Key Laboratory of Machine Perception (MOE), Department of Machine Intelligence, Peking University, Beijing, China.
Luoyang Institute of Science and Technology, Luoyang, China.
Med Phys. 2021 Nov;48(11):6901-6915. doi: 10.1002/mp.15214. Epub 2021 Sep 20.
This study aimed to design and evaluate a novel method for the registration of 2D lateral cephalograms and 3D craniofacial cone-beam computed tomography (CBCT) images, providing patient-specific 3D structures from a 2D lateral cephalogram without additional radiation exposure.
We developed a cross-modal deformable registration model based on a deep convolutional neural network. Our approach took advantage of a low-dimensional deformation field encoding and an iterative feedback scheme to infer coarse-to-fine volumetric deformations. In particular, we constructed a statistical subspace of deformation fields and parameterized the nonlinear mapping function from an image pair, consisting of the target 2D lateral cephalogram and the reference volumetric CBCT, to a latent encoding of the deformation field. Instead of the one-shot registration by the learned mapping function, a feedback scheme was introduced to progressively update the reference volumetric image and to infer coarse-to-fine deformations fields, accounting for the shape variations of anatomical structures. A total of 220 clinically obtained CBCTs were used to train and validate the proposed model, among which 120 CBCTs were used to generate a training dataset with 24k paired synthetic lateral cephalograms and CBCTs. The proposed approach was evaluated on the deformable 2D-3D registration of clinically obtained lateral cephalograms and CBCTs from growing and adult orthodontic patients.
Strong structural consistencies were observed between the deformed CBCT and the target lateral cephalogram in all criteria. The proposed method achieved state-of-the-art performances with the mean contour deviation of 0.41 0.12 mm on the anterior cranial base, 0.48 0.17 mm on the mandible, and 0.35 0.08 mm on the maxilla, respectively. The mean surface mesh ranged from 0.78 to 0.97 mm on various craniofacial structures, and the LREs ranged from 0.83 to 1.24 mm on the growing datasets regarding 14 landmarks. The proposed iterative feedback scheme handled the structural details and improved the registration. The resultant deformed volumetric image was consistent with the target lateral cephalogram in both 2D projective planes and 3D volumetric space regarding the multicategory craniofacial structures.
The results suggest that the deep learning-based 2D-3D registration model enables the deformable alignment of 2D lateral cephalograms and CBCTs and estimates patient-specific 3D craniofacial structures.
本研究旨在设计并评估一种新的方法,用于注册二维侧位头颅 X 光片和三维颅面锥形束 CT(CBCT)图像,以便在不增加额外辐射暴露的情况下,从二维侧位头颅 X 光片中获得患者特定的三维结构。
我们开发了一种基于深度卷积神经网络的跨模态可变形配准模型。
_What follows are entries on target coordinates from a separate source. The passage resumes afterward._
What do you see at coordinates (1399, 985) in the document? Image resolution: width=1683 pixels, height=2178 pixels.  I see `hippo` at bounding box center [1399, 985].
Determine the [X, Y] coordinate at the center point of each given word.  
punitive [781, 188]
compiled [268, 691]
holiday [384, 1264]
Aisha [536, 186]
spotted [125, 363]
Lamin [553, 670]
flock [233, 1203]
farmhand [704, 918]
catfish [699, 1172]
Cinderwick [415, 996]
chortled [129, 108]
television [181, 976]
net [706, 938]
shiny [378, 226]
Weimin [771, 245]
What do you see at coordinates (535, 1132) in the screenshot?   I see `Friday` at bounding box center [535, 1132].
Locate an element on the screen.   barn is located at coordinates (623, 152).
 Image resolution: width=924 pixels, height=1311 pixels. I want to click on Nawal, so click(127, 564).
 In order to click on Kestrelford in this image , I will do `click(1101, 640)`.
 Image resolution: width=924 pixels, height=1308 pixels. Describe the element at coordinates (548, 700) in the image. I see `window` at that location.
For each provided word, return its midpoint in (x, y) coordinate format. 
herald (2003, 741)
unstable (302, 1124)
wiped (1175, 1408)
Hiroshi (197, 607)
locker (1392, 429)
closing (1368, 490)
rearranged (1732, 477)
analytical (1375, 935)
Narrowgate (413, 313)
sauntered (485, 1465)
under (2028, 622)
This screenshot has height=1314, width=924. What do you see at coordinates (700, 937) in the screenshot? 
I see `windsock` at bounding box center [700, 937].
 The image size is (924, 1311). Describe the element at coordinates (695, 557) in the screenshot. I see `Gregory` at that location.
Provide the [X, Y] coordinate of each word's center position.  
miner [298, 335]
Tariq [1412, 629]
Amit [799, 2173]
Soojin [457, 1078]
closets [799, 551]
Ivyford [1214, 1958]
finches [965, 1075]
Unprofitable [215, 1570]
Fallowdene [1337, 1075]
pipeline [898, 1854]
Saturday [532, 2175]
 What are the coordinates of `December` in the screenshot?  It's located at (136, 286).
我们的方法利用低维变形场编码和迭代反馈方案来推断从粗到细的体积变形。具体来说,我们构建了一个变形场的统计子空间,并对由目标二维侧位头颅 X 光片和参考容积 CBCT 组成的图像对到变形场的潜在编码的非线性映射函数进行参数化。我们不是通过学习的映射函数进行一次性配准,而是引入了一个反馈方案来逐步更新参考容积图像,并推断从粗到细的变形场,以考虑解剖结构的形状变化。总共使用 220 例临床获得的 CBCT 来训练和验证所提出的模型,其中 120 例 CBCT 用于生成具有 24k 对合成侧位头颅 X 光片和 CBCT 的训练数据集。我们评估了所提出的方法在生长和成人正畸患者的临床获得的侧位头颅 X 光片和 CBCT 的可变形 2D-3D 配准中的性能。
在所有标准中,变形的 CBCT 与目标侧位头颅 X 光片之间都观察到了很强的结构一致性。所提出的方法在颅前底的平均轮廓偏差为 0.41 0.12mm、下颌的平均轮廓偏差为 0.48 0.17mm、上颌的平均轮廓偏差为 0.35 0.08mm 等方面达到了最先进的性能。在各种颅面结构上,平均表面网格范围从 0.78 到 0.97mm,对于 14 个地标,生长数据集的 LRE 范围从 0.83 到 1.24mm。所提出的迭代反馈方案处理了结构细节并提高了配准效果。对于多类别颅面结构,生成的变形体积图像在二维投影平面和三维体积空间上都与目标侧位头颅 X 光片一致。
结果表明,基于深度学习的 2D-3D 配准模型能够实现二维侧位头颅 X 光片和 CBCT 的可变形对齐,并估计患者特定的三维颅面结构。